US independent producer Talos Energy finalized the unitization agreement for its giant shallow-water Zama discovery in Mexico following a long-running dispute regarding operatorship with state-owned Pemex.

"We are disappointed that despite our consistent track record of success, safety and progress we were not provided the opportunity to retain our role as operator for the benefit of the project," chief executive Tim Duncan said. "However, we understand how important accelerated first oil from Zama is for the Mexican energy sector."

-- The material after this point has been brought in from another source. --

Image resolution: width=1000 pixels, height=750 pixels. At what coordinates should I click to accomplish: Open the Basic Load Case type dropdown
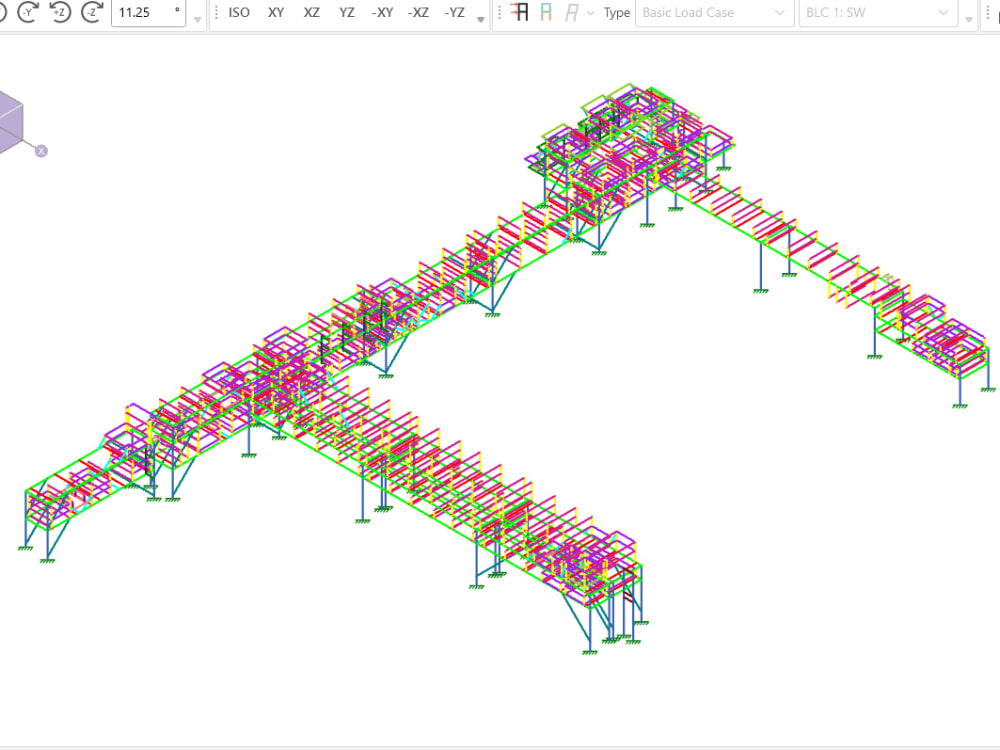point(714,12)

In 2017 Talos Energy with its partners Premier Oil and Sierra Oil and Gas — since acquired by Wintershall DEA — announced the Zama discovery of up to 950mn bl of recoverable oil equivalent in its shallow-water block 7 that neighbors Pemex acreage. But after more than two years of pre-unitization negotiations the parties failed to reach an agreement and the energy ministry designated Pemex as operator last July.

Talos will participate in ongoing development of a production plan over the next six to 12 months with a view to taking a final investment decision next year, but it "continues to evaluate various strategic and legal options."

Talos Energy issued notices of disputes in the third quarter of last year regarding the operatorship designation as well as the equity split assigned by the energy ministry. The operator has not commented on the outcome of those negotiations.

The decision to designate Pemex as operator has been criticized for its cooling effect on investor confidence, particularly given the strain it will put on Pemex's already stretched finances and its lack of experience drilling a reservoir at Zama's depth.

Talos has invested $104mn in the block and these investments are subject to cost recovery under the production-sharing contract.

Under the terms of the unitization agreement, Pemex will operate the field and Talos will maintain a 17pc participating interest in the block.

The block could produce up to 160,000 bl of oil equivalent/d, Talos said, making it the largest exploration and production contract awarded following the 2014 energy reform.

Non-state operators produced 88,655 b/d in February, up by 71pc from 51,960 b/d in February last year, but output remains a marginal proportion of total national output of 1.63mn b/d in the same month.